The Claim (Shoreditch Town Hall)

Posted: January 18, 2018 in Theatre

Writer: Tim Cowbury      Director: Mark Maughan

⭐️⭐️

When you are sitting in a room at the end of an unwelcoming corridor in a building with ties to officialdom, such as a town hall, it hardly comes as a surprise when someone wanders in looking lost. Tim Cowbury’s comedy begins with the appearance of Serge, an arrival from Democratic Republic of Congo, via Uganda and Streatham. It emerges that he has outstayed his tourist visa.

Serge (Ncuti Gatwa) asks us if we want to hear his story and, in what ensues, Cowbury asks us (representing the British public) to examine our attitudes and prejudices towards immigration. Two advocates represent us, playing roughly bad cop/good cop – an interrogator (Yusra Warsama) and a translator (Nick Blakeley). Over 75 minutes, we merely watch the processes without being fed enough information to make a judgement on the merits of Serge’s case to remain in the United Kingdom. We assume that Serge wants to stay in Streatham; “who would come here on holiday?” he protests, “so much rain”.

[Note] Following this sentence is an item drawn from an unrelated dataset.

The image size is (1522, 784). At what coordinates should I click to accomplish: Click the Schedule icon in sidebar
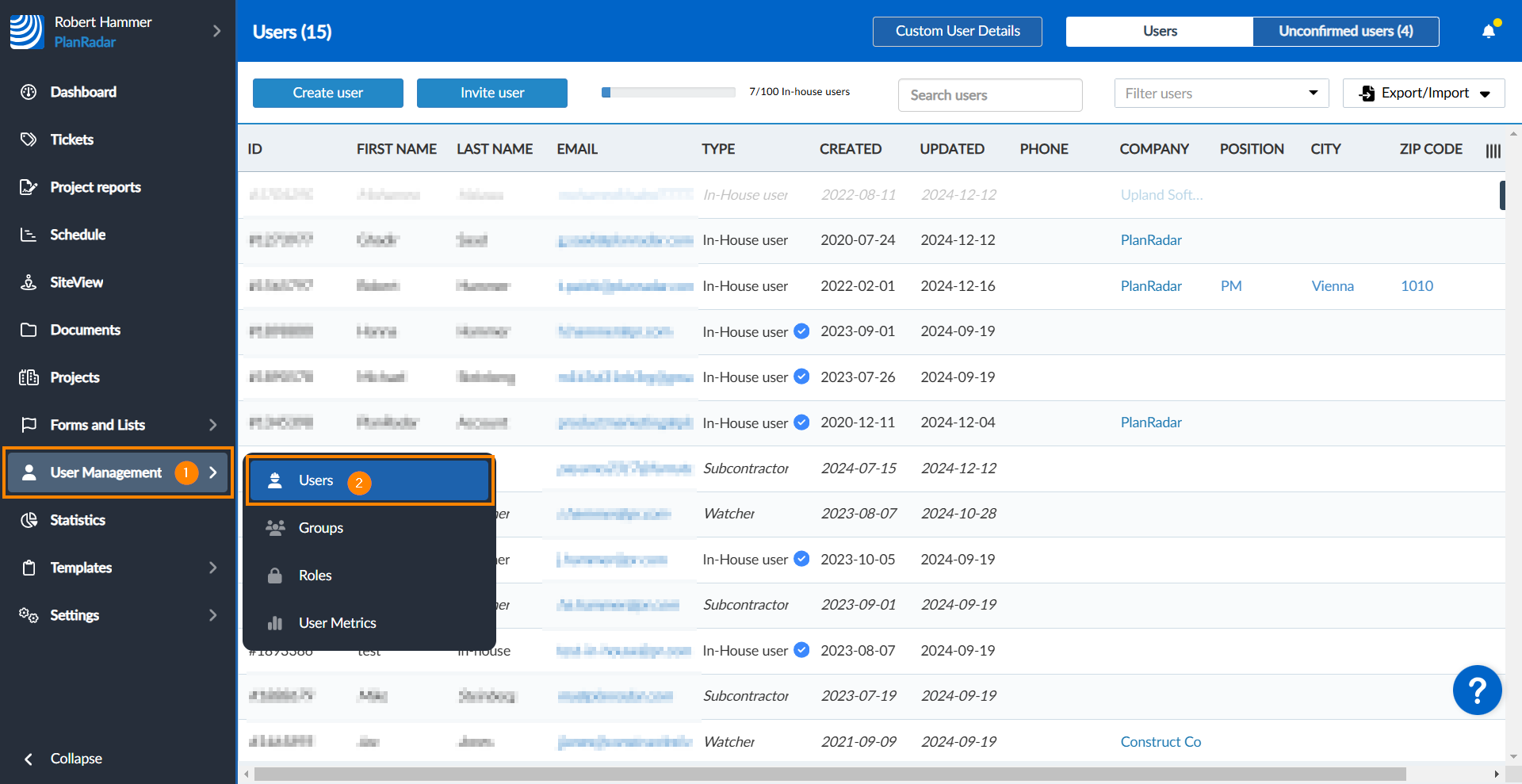point(29,235)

The translator says that he likes Serge, the interrogator indicates the opposite. Prejudice kicks in early. The pair are preoccupied over their personal lives, going on incessantly about holidays in Greece; they talk over each other and over Serge and no one listens properly to anyone else. Trivial discussions about elephants in Congo and Willy Wonka become more important than Serge’s fate and “claims” are taken to be shellfish as misunderstandings and mistranslations abound.

In balancing the serious and the comic, the play falls short, There develops a sense that Cowbury is trying too hard to be light-hearted and, in the process becoming heavy-handed, dwelling on and repeating things that should be obvious. The inconsequential chit-chat eventually becomes tiresome, wrapping itself around the life-changing issues at the heart of the play and effectively strangling them.

Directed by Mark Maughan, this all amounts to a mildly amusing diversion, but it needs to be so much more. We long for the play to emerge from its cloud of vagueness and get to the point, but, as the writer’s main point seems to be that no one ever gets to the point, this is not going to happen and we are left feeling just as frustrated as poor Serge.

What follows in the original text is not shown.